The process of converting the sun’s energy into liquid fuels requires a sophisticated, interrelated series of choices. But a solar refinery is especially tricky to map out because the designs involve newly developed or experimental technologies. This makes it difficult to develop realistic plans that are economically viable and energy efficient.

That’s where the new UW-Madison tool comes in. It’s a framework that focuses on accounting for general variables and big-picture milestones associated with scaling up energy technologies to the refinery level. This means it’s specifically designed to remain relevant even as solar-fuel producers and researchers experiment with new technologies and ideas for technologies that don’t yet exist.

Renewable-energy researchers at UW-Madison have long emphasized the importance of considering energy production as a holistic process, and Maravelias says the new framework could be used by a wide range of solar energy stakeholders, from basic science researchers to business decision-makers. The tool could also play a role in wider debates about which renewable-energy technologies are most appropriate for society to pursue on a large scale.
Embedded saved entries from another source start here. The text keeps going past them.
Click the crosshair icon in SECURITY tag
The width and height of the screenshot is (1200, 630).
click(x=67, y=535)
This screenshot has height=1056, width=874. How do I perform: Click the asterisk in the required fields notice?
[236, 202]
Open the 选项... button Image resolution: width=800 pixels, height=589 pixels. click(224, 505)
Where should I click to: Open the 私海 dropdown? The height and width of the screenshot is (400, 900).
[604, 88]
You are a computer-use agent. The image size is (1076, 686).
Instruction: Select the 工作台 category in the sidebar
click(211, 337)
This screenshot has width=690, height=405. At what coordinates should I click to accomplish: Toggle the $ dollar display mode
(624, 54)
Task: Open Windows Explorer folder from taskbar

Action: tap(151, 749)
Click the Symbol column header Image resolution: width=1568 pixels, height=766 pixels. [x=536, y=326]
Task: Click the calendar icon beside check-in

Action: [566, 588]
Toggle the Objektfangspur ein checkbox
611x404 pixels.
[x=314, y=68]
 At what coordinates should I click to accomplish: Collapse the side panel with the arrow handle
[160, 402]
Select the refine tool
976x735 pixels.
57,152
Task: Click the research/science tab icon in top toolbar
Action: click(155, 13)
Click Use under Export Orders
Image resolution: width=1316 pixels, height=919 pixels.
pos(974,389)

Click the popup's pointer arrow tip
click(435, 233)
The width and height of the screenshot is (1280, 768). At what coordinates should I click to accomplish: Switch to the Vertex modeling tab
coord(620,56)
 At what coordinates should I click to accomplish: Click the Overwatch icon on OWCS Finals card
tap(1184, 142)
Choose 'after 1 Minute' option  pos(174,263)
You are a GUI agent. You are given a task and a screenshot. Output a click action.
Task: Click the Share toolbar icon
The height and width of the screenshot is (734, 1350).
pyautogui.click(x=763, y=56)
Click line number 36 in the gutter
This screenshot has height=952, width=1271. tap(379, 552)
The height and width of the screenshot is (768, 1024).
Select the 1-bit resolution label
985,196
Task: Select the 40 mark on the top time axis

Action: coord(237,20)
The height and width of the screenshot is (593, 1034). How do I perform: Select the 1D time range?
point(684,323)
“The nice thing about it being general is that if a researcher develops a different technology—and there are many different ways to generate solar fuels—our framework would still be applicable, and if someone wants a little more detail, our framework can be adjusted accordingly,” Maravelias says.

In addition to bringing clarity to the solar refinery conversation, the framework could also be adapted to help analyze and plan any number of other energy-related processes, says Jeff Herron, a postdoctoral researcher in Maravelias’ group and the paper’s lead author.

“People tend to be narrowly focused on their particular role within a bigger picture,” Herron says. “I think bringing all that together is unique to our work, and I think that’s going to be one of the biggest impacts.”